Over the real numbers, not every combination of index \(n\) and radicand \(x\) gives a valid root:

  • If \(n\) is even (2, 4, 6, …), you must have \(x \ge 0\) to get a real root. For example, \(\sqrt{-4}\) has no real value.
  • If \(n\) is odd (3, 5, 7, …), any real \(x\) works. For instance, \(\sqrt[3]{-8} = -2\) is perfectly valid.
  • The index \(n\) cannot be zero. The expression \(\sqrt[0]{x}\) is undefined.

The calculator checks these conditions for you and will warn when the requested real root does not exist.

Simplifying radicals: pulling out perfect powers

When the radicand is an integer and not too large, you can often write the root in a simplified radical form by factoring out perfect nth powers.

For example, consider the square root of 72:

\[ 72 = 36 \cdot 2 = 6^2 \cdot 2 \quad \Rightarrow \quad \sqrt{72} = \sqrt{6^2 \cdot 2} = 6\sqrt{2}. \]

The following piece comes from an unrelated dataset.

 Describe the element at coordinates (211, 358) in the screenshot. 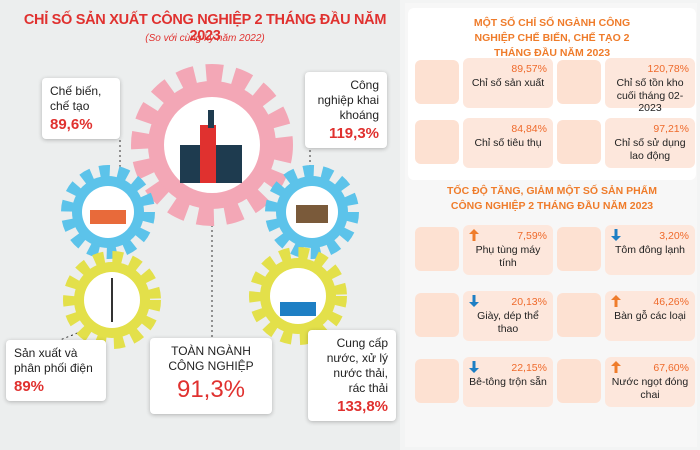

I see `sector-label: TOÀN NGÀNH CÔNG NGHIỆP` at that location.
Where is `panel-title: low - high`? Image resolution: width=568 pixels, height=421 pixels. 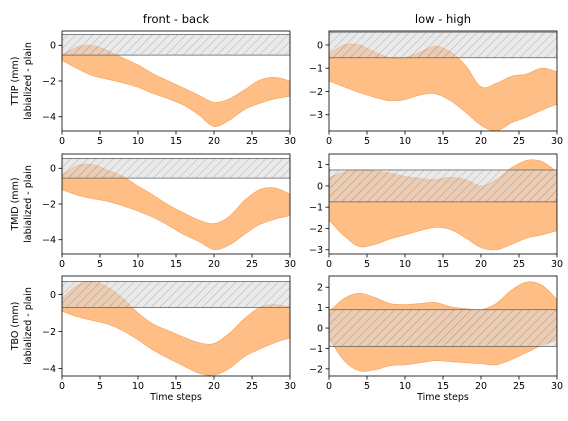 panel-title: low - high is located at coordinates (443, 19).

Our calculator automates this process for integer radicands with moderate size (e.g., \(|x| \le 10^9\)) and integer indices \(2 \le n \le 10\), showing a cleaned-up expression like \(3\sqrt[3]{2}\) or \(5\sqrt{7}\) when possible.

Worked examples

Example 1 – Square root of 72

Input \(x = 72\), \(n = 2\). The calculator:

  • Returns the decimal value \(\sqrt{72} \approx 8.485281\ldots\).
  • Shows the expression \(\sqrt{72}\).
  • Simplifies this to \(6\sqrt{2}\).

Example 2 – Cube root of −125

Input \(x = -125\), \(n = 3\). Since the index is odd, a real root exists:

\[ \sqrt[3]{-125} = -5, \quad \text{because } (-5)^3 = -125. \]

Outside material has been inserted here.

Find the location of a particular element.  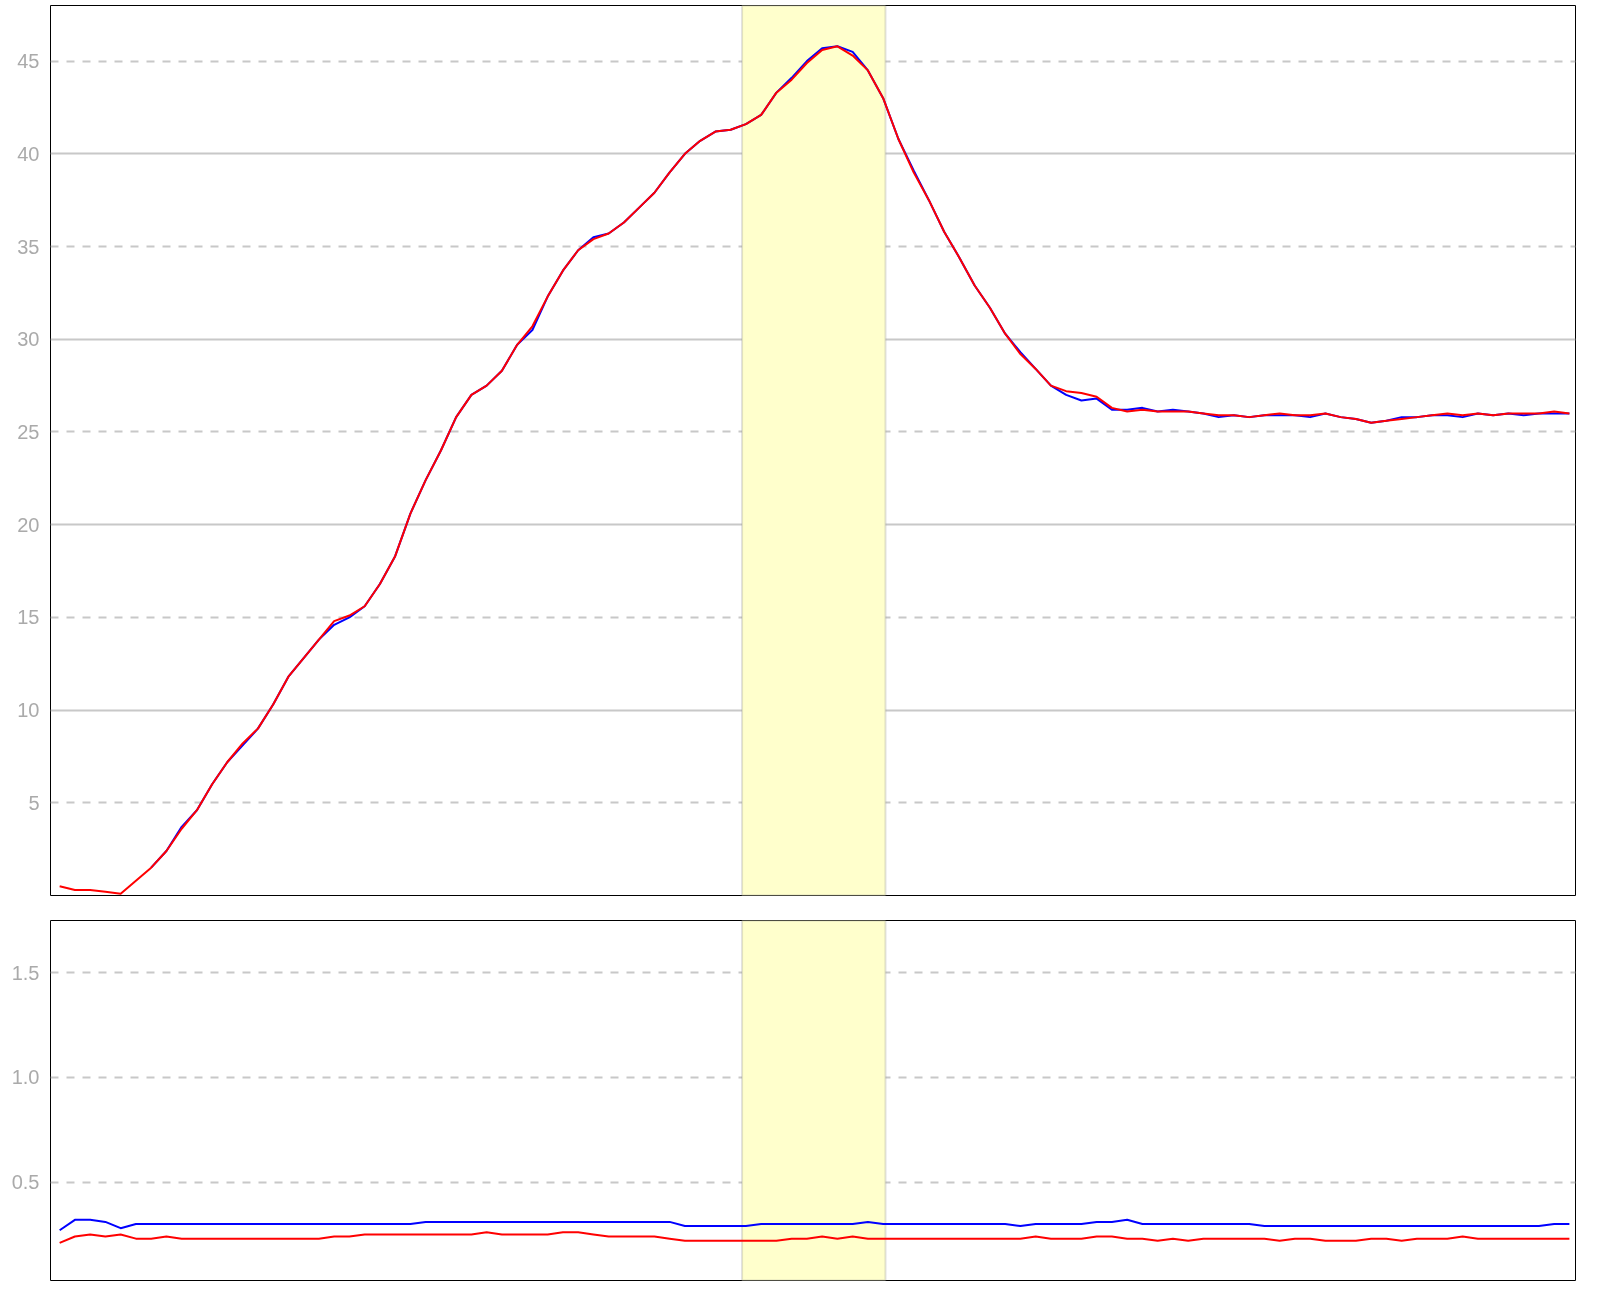

y-tick-label: 35 is located at coordinates (28, 246).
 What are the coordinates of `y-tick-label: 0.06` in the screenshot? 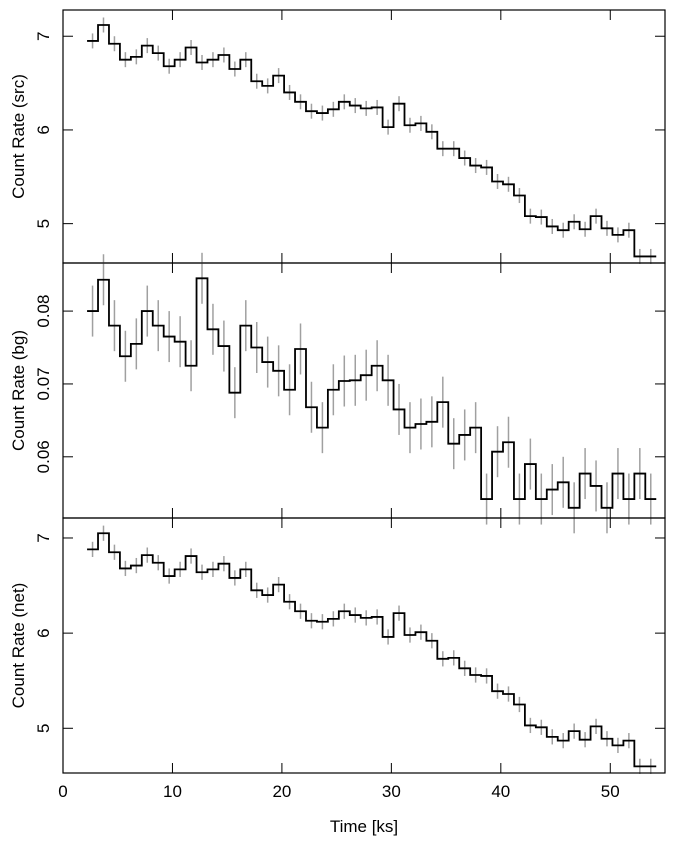 It's located at (44, 456).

The calculator returns −5 as the exact numeric result and indicates that this is a valid real root.

Example 3 – Fourth root of −16

Input \(x = -16\), \(n = 4\). Because \(n\) is even and the radicand is negative, there is no real fourth root. The calculator will display a domain warning and will not produce a real number.

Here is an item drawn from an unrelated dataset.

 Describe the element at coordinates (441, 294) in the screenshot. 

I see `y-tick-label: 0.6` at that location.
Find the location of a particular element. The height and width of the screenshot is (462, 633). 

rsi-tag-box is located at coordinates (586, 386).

FAQ – Root & radical calculator

What is the difference between a square root and an nth root?

A square root is a specific case of an nth root with \(n = 2\). The nth root generalizes this idea: instead of asking “what number squared equals x?”, you ask “what number raised to the power n equals x?”.

Why do I get an error for negative numbers with even index?

Over the real numbers, even roots of negative numbers are not defined. For example, there is no real number whose square is −9. To work with these cases, you would need complex numbers (e.g., \(\sqrt{-9} = 3i\)), which this calculator does not handle.

Why does the simplified radical sometimes stay the same as the original?

Not every integer has a factor that is a perfect nth power. If no perfect nth powers can be factored out, or if the number is too large for safe factorization, the simplest radical form is just the original expression.

What level of precision is appropriate for scientific work?

It depends on your application and the precision of your input data. The calculator lets you choose up to 15 decimal places, but in practice you should match the number of significant figures to the reliability of your measurements or constants.